15. The apparatus according to claim 14, wherein the extracting code is further configured to cause at least one of the at least one processor to:
extract, from the first semantic feature and the first spatial feature, a first key feature, a first value feature, and a first query feature;
fuse the first key feature, the first value feature, and the first query feature, to obtain a candidate antigen sequence feature; and
iteratively process the candidate antigen sequence feature, to obtain the antigen sequence feature.
16. The apparatus according to claim 13, wherein the extracting code is further configured to cause at least one of the at least one processor to:
determine a second semantic feature and a second spatial feature of the light chain sequence information based on the light chain encoding network,
wherein the second semantic feature represents features of a plurality of amino acids in the light chain sequence information, and the second spatial feature represents features of positions of the plurality of amino acids in the light chain sequence information; and
generate the light chain sequence feature based on the second semantic feature and the second spatial feature.

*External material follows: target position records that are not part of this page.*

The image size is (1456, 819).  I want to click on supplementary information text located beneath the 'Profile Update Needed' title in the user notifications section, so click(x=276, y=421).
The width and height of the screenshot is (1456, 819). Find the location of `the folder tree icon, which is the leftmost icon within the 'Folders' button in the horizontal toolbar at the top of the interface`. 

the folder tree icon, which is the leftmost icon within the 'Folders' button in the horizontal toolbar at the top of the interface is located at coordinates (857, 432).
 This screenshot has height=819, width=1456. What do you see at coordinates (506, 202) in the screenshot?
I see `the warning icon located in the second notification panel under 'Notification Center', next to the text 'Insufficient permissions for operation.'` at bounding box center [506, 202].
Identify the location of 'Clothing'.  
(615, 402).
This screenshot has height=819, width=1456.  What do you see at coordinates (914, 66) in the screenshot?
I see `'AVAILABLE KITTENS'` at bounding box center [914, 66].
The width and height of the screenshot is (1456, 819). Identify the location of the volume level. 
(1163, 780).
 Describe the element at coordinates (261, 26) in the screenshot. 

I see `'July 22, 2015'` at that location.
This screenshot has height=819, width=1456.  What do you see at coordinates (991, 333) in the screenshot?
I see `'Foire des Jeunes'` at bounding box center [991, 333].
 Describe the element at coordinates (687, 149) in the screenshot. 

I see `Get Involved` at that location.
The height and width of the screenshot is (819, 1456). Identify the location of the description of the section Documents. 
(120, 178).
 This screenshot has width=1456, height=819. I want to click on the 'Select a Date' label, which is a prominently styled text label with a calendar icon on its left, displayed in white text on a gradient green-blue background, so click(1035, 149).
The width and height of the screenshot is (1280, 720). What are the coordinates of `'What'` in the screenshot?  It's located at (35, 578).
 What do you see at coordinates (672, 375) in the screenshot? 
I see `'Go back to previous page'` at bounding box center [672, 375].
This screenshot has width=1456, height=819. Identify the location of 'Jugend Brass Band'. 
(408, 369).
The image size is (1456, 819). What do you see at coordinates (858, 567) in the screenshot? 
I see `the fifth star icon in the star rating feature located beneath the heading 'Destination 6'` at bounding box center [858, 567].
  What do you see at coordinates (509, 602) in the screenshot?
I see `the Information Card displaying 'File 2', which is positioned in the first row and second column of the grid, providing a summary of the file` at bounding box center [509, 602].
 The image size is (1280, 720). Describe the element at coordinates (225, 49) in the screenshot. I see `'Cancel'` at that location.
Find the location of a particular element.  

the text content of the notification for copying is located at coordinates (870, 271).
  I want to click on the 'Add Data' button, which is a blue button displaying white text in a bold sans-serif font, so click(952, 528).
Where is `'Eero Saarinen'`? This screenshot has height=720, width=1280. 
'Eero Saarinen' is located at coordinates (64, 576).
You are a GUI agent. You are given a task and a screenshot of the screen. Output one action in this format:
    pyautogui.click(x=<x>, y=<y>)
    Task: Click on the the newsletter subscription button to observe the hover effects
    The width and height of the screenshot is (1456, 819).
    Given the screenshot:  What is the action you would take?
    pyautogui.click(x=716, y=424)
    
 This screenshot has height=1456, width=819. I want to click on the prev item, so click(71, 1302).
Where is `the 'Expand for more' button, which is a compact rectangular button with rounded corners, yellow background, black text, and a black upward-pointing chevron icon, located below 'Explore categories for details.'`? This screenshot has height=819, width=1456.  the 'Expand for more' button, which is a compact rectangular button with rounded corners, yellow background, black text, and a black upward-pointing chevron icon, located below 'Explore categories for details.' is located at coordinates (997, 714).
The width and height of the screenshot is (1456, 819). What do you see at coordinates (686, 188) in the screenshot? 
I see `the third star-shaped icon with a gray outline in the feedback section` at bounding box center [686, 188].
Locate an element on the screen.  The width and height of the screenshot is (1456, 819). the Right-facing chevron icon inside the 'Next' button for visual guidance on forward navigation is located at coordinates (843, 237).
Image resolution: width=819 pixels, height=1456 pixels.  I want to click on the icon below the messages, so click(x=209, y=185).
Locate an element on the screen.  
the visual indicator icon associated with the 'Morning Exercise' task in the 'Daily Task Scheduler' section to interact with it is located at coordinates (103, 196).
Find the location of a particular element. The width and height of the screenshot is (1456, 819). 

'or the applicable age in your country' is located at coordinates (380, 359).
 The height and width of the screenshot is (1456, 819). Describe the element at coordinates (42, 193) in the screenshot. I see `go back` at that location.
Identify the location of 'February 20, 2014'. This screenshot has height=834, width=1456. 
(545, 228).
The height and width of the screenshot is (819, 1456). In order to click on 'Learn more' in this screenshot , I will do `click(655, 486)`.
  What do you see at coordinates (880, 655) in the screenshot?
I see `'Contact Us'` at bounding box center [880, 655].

17. The apparatus according to claim 16, wherein the extracting code is further configured to cause at least one of the at least one processor to:
extract, from the second semantic feature and the second spatial feature, a second key feature, a second value feature, and a second query feature;
fuse the second key feature, the second value feature, and the second query feature, to obtain a candidate light chain sequence feature; and
iteratively process the candidate light chain sequence feature, to obtain the light chain sequence feature.
18. The apparatus according to claim 13, wherein the extracting code is further configured to cause at least one of the at least one processor to:
determine a third semantic feature and a third spatial feature of the heavy chain sequence information based on the heavy chain encoding network,
wherein the third semantic feature represents features of a plurality of amino acids in the heavy chain sequence information, and the third spatial feature represents features of positions of the plurality of amino acids in the heavy chain sequence information; and
generate the heavy chain sequence feature based on the third semantic feature and the third spatial feature.
19. The apparatus according to claim 18, wherein the extracting code is further configured to cause at least one of the at least one processor to:
extract from the third semantic feature and the third spatial feature, to obtain a third key feature, a third value feature, and a third query feature;
fuse the third key feature, the third value feature, and the third query feature, to obtain a candidate heavy chain sequence feature; and
iteratively process the candidate heavy chain sequence feature, to obtain the heavy chain sequence feature.
20. A non-transitory computer-readable storage medium, storing computer code which, when executed by at least one processor, causes the at least one processor to at least:
obtain antigen sequence information representing an amino acid in an antigen sequence;
obtain antibody sequence information comprising light chain sequence information and heavy chain sequence information of an antibody sequence,
wherein the light chain sequence information represents an amino acid in a light chain of the antibody sequence, and the heavy chain sequence information represents an amino acid in a heavy chain of the antibody sequence;
extract an antigen sequence feature from the antigen sequence information;
extract a light chain sequence feature from the light chain sequence information;
extract a heavy chain sequence feature from the heavy chain sequence information;
fuse the antigen sequence feature, the light chain sequence feature.